Honnecort's diagram isn't very clear, and we can't be certain what principle he assumed might make it work. It had seven hammers, and Honnecort insisted on an odd (uneven) number of hammers. Did he suppose that when the wheel turned there would always be one more hammer on one side of the axle than on the other? Did he suppose that each hammer gave a forward impulse when it fell? But, whether the hammers were odd or even, such a wheel comes to rest fairly soon.
Honnecort's reference to mercury indicates that he was familiar with the Bhaskara device, whose design had reached Europe.
This "overbalanced wheel" idea reappeared in an astounding variety of forms over the centuries. We show a better diagram from a later time. A system of pegs or stops was required to hold the hammers at a large distance from the axle after they flipped over the top and allow them to hang freely as they came around the other side. Perhaps the rationale was that the balls had more moment (of inertia) on one side due to the larger lever arms (even though the principles of torque hadn't yet been formalized at this time).
Even though there are fewer balls on one side of the axle at any given position, these have larger lever arms and therefore greater torque. As a hammer swings and falls near the top of the wheel, the wheel slows during the hammer fall, then gains some speed when the hammer hits its peg. There's no net gain in speed, and there's irreversible energy loss when hammers hit pegs. If given a push, the wheel will turn jerkily for a while. If it were given a very forceful initial push, the hammers would assume radial positions and the wheel would turn much more smoothly and efficiently, but would gradually lose speed and rotational energy because of air drag and bearing friction, just as any spinning wheel would.

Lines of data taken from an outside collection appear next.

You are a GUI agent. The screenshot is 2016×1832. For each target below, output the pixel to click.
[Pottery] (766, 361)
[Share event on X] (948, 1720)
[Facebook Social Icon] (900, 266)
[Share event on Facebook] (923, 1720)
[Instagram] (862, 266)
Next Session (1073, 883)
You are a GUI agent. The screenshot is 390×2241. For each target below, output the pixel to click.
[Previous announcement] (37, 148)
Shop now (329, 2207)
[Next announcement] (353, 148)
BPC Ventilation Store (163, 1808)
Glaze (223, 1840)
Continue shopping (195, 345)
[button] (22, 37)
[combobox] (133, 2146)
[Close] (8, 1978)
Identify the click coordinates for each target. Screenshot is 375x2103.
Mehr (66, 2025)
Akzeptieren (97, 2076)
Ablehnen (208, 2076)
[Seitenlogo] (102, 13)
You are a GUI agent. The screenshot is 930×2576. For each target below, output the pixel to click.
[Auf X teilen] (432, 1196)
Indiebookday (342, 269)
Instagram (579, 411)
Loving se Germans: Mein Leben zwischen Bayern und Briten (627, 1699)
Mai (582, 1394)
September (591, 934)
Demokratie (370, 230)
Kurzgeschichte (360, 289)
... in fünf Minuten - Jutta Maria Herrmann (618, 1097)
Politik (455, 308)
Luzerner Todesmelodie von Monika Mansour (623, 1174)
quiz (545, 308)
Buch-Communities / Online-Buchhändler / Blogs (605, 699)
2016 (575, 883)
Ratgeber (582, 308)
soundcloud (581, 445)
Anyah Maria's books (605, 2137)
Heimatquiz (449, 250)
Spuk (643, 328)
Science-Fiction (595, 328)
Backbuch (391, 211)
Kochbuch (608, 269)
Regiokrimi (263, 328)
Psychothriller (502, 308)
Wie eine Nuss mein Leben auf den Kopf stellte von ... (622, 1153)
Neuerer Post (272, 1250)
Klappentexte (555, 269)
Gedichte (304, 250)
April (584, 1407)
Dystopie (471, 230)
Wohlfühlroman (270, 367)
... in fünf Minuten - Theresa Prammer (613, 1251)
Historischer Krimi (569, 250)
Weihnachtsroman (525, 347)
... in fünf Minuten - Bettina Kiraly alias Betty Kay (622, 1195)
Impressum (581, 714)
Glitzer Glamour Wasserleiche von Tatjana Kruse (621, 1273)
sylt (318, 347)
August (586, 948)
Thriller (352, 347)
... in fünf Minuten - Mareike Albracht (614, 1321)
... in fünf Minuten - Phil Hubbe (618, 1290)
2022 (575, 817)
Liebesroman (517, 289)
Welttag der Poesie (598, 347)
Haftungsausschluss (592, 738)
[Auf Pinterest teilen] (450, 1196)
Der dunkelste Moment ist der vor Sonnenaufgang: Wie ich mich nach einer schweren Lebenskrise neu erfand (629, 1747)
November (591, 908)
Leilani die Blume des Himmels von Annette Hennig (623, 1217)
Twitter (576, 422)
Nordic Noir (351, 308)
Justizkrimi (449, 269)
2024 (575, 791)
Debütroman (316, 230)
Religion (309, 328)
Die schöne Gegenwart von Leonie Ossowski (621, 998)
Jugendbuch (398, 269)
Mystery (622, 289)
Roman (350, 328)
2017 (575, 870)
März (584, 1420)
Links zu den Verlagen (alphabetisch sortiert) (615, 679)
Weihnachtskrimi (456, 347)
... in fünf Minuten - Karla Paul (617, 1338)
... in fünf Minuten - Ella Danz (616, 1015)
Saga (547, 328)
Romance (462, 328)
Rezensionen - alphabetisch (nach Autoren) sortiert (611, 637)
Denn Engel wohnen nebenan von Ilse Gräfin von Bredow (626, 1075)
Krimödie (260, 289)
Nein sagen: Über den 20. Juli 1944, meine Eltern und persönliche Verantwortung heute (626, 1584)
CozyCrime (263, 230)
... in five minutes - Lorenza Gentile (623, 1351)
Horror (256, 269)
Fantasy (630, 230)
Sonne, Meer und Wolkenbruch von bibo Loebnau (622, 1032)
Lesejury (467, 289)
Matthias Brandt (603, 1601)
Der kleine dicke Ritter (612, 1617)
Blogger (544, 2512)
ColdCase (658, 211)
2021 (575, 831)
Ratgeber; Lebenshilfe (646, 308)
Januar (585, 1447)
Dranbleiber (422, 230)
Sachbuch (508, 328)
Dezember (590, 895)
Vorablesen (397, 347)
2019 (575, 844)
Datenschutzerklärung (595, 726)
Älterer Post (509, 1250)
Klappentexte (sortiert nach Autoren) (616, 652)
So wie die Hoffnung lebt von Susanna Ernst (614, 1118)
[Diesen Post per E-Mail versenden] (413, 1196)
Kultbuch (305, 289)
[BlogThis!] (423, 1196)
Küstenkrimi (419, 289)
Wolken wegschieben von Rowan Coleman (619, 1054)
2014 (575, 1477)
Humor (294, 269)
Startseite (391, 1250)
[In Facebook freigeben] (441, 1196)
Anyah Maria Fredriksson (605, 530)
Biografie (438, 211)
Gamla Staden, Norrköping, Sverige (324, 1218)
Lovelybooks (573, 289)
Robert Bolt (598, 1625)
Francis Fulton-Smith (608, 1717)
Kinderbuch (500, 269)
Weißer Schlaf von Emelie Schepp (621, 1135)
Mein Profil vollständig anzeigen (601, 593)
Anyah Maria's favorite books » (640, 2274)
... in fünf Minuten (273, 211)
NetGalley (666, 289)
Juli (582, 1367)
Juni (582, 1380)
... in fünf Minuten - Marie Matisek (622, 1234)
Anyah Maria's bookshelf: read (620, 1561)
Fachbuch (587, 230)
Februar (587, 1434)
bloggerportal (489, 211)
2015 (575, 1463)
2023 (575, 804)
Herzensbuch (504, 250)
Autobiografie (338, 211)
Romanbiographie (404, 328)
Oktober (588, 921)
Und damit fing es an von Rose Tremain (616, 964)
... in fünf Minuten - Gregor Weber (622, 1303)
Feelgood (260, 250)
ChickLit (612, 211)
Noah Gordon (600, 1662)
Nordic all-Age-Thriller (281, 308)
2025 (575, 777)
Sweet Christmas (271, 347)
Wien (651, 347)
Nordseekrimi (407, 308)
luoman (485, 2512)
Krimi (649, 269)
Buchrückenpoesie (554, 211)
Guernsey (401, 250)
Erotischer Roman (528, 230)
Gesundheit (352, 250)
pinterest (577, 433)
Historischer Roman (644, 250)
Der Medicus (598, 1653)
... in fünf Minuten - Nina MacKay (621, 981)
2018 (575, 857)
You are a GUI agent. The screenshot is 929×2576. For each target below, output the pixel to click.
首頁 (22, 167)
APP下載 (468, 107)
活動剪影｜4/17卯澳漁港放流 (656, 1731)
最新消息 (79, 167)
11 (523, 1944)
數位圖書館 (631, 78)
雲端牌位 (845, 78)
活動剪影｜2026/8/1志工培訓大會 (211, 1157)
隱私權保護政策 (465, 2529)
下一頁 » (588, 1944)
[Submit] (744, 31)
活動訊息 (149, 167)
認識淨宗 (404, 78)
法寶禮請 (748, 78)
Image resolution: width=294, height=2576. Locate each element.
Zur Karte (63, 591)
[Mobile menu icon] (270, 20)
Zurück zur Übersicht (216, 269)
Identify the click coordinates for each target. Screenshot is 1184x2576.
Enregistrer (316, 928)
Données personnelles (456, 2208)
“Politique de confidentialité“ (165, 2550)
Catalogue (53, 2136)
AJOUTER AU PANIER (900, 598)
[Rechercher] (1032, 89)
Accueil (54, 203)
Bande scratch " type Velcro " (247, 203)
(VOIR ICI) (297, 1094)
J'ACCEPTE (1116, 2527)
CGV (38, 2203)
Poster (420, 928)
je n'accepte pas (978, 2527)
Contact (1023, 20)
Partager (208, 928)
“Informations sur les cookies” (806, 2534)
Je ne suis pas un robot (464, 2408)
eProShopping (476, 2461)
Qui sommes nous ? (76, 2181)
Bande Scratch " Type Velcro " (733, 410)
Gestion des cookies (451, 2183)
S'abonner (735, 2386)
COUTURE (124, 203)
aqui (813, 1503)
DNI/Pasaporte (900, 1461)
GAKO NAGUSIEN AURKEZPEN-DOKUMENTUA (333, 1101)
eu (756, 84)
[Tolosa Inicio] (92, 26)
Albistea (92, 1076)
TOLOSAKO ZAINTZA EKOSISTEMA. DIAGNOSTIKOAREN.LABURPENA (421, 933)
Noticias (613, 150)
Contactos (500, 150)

We have mostly second-hand accounts of the understanding of the principles of this machine. However, I do not think that the folks who were fascinated with this idea were unaware of the static balance condition of the wheel. I speculate that they supposed the wheel would only work after it was manually set in motion, with the hammers giving it extra boost as they rapidly flipped across the top, perhaps (they may have thought) this was due to some "advantage" obtained from the motion of each weight flipping to a position with a larger lever arm.
This flipping action is much like that of a sling which gives a person the ability to throw a rock a greater distance, or the sling siege engine catapult known as the Trebuchet. Honnecort wrote about these machines of war, describing one with an 8x12x12 foot box of sand as counterweight (which could weigh 80 tons). Some had arms 50 feet long and were capable of slinging a 300 pound stone 300 yards. This connection to slings and Trebuchets is speculation on my part, unsupported by any historical study I've seen.
Even though the sling action of a Trebuchet allows a greater efficiency of energy conversion compared to the rigid-arm catapult, the machine still puts out no more energy than that of the falling weight which drives it. Modern Trebuchets (built by hobbyists) have achieved energy conversion efficiencies of greater than 65%.
The overbalanced wheel idea was re-invented many times over the centuries, sometimes in fantastically elaborate variations. None have ever worked as their inventors intended. But the hope never dies. I've seen examples made by country blacksmiths and basement tinkerers. The classical mechanics necessary to analyze mechanical systems is now well known, and when one takes the trouble to do this there's no mystery at all why they don't turn forever, and no reason why they should.